Who Is Kaiser Permanente?
Kaiser Permanente is one of the largest health insurance companies in the United States, managing millions of health plan members across commercial, Medicare Advantage, and Medicaid programs.
Denial Rate & Patterns
Based on CMS data and state insurance commissioner reports, Kaiser Permanente denies approximately 12% of claims. This is significantly higher than the industry average of 19% and higher than most competitors.
Kaiser Permanente's denial rate reflects their aggressive medical review practices and tight documentation requirements. Their decision logic prioritizes cost containment early in the authorization process.
Most Common Denial Reasons
- Medical Necessity (45%) — Documentation deemed insufficient to prove procedure was necessary
- Prior Authorization (25%) — Authorization not obtained or expired
- Experimental/Investigational (15%) — Procedure deemed not standard of care
- Conservative Treatment Not Exhausted (10%) — Non-surgical options not fully documented
- Facility/Provider Issues (5%) — Out-of-network or non-credentialed provider
Winning Appeal Strategies for Kaiser Permanente
Kaiser Permanente physicians respond well to peer-to-peer discussions. Request this before escalating to external review.

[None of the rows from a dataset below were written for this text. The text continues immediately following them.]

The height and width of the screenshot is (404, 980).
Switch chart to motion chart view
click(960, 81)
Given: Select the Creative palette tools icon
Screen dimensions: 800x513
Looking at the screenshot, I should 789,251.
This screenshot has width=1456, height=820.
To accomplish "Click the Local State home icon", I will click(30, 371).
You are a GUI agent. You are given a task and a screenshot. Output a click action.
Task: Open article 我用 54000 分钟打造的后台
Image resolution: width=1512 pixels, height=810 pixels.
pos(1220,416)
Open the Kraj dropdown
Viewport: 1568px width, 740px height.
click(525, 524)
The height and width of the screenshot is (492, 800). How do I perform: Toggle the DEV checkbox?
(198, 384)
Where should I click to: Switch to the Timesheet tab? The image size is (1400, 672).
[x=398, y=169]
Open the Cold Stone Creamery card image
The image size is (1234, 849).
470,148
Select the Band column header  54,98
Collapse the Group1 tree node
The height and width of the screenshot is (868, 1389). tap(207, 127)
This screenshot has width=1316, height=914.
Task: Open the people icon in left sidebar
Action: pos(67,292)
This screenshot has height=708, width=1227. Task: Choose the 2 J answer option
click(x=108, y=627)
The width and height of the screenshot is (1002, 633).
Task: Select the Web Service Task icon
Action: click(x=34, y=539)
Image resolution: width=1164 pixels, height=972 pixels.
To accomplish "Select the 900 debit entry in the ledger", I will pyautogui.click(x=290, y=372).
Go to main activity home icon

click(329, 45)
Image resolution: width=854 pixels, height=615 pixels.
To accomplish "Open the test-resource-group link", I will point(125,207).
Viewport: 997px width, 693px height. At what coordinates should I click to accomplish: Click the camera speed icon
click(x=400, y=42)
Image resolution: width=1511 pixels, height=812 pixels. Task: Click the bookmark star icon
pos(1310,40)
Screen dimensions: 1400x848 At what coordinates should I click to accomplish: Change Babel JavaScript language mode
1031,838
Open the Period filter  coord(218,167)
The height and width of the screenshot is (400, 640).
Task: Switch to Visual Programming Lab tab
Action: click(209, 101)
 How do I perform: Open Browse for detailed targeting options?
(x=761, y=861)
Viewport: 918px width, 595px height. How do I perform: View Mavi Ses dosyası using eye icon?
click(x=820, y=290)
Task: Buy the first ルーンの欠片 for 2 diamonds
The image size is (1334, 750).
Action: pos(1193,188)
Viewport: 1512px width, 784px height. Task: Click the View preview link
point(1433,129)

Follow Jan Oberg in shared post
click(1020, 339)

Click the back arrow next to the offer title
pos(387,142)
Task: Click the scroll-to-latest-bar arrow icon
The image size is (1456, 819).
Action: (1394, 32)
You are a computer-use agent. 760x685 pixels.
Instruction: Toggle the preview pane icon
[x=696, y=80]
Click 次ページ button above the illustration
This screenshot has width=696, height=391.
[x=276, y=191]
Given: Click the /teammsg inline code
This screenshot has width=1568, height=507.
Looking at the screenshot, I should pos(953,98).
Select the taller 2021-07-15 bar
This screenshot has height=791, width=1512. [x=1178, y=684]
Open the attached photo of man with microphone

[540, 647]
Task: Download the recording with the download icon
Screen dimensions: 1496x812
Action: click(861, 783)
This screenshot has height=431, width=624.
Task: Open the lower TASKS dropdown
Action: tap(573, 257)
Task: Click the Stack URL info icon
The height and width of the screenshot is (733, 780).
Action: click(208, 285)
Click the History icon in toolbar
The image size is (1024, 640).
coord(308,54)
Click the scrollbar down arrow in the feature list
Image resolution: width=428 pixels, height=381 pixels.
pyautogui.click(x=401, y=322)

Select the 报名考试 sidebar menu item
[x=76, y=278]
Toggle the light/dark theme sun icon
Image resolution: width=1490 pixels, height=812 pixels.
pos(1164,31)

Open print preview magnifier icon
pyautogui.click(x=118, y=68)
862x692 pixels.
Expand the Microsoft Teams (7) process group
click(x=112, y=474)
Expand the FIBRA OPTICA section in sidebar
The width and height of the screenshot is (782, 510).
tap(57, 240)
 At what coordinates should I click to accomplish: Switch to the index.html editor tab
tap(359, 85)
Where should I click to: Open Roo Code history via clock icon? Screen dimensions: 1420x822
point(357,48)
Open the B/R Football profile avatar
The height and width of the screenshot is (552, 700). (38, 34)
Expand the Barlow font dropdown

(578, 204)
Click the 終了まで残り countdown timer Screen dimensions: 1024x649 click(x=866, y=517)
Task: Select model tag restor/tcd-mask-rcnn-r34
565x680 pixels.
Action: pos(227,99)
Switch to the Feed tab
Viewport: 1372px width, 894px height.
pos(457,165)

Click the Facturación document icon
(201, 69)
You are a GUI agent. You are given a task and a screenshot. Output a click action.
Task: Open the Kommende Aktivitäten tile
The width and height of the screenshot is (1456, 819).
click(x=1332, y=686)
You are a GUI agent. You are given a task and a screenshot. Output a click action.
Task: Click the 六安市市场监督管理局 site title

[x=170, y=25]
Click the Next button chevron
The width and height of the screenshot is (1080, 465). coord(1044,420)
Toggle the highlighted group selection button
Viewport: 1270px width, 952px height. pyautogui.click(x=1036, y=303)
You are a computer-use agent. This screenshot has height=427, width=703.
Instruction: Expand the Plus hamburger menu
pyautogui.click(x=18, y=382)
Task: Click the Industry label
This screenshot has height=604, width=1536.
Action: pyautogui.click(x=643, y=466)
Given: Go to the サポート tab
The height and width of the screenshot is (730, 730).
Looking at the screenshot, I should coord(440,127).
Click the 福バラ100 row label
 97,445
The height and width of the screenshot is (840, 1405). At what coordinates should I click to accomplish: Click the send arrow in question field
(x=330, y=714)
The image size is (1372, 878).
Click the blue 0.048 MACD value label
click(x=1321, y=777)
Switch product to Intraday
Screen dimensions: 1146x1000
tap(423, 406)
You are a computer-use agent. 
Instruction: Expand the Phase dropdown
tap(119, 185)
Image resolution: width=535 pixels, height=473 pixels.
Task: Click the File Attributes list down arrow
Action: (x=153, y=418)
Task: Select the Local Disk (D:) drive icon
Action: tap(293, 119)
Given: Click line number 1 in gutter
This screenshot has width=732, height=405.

Kaiser Permanente's bar for "sufficient documentation" is high. Include imaging, test results, functional limitation assessments, and clinical notes.
Kaiser Permanente often cites internal clinical policies that differ from national guidelines. Cite national guidelines (ACCF/AHA, AAOS, NCCN) directly in your appeal.
Kaiser Permanente commonly denies because they claim conservative treatment wasn't exhausted. Get detailed documentation of PT, injections, or other conservative attempts.
Kaiser Permanente is responsive to state insurance commissioner complaints. Mention this in your appeal to accelerate their response.